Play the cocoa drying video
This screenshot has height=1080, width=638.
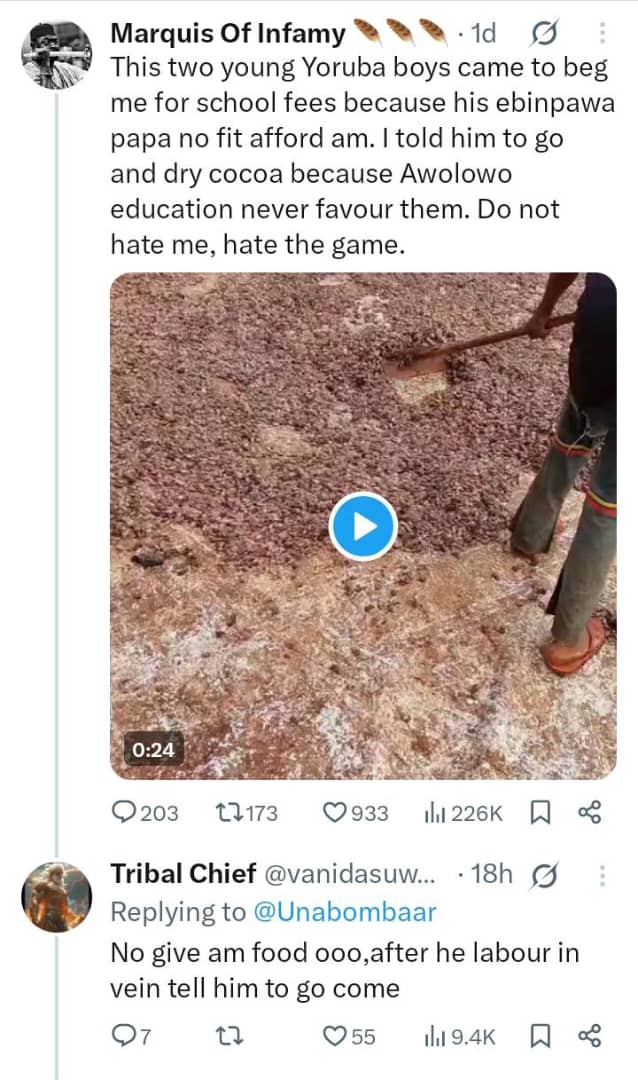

+ + +

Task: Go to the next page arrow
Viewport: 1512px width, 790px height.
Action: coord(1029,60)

+ + +

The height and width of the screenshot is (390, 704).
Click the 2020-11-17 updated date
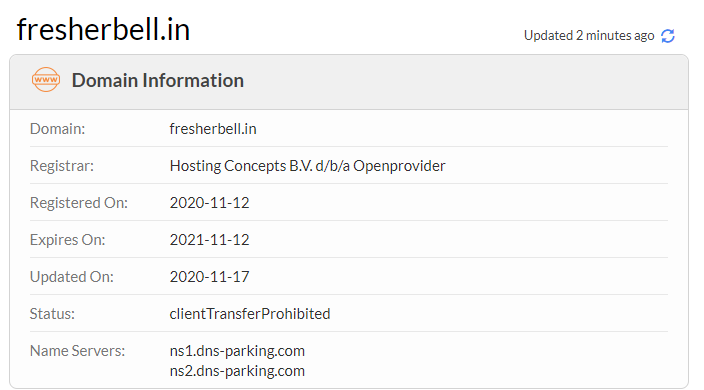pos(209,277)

+ + +

● WHAT TO WORK ON:
Copy every line of the material above in which the word "screenshot" appears.

● SOLUTION BELOW:
This screenshot has height=1080, width=638.
The height and width of the screenshot is (390, 704).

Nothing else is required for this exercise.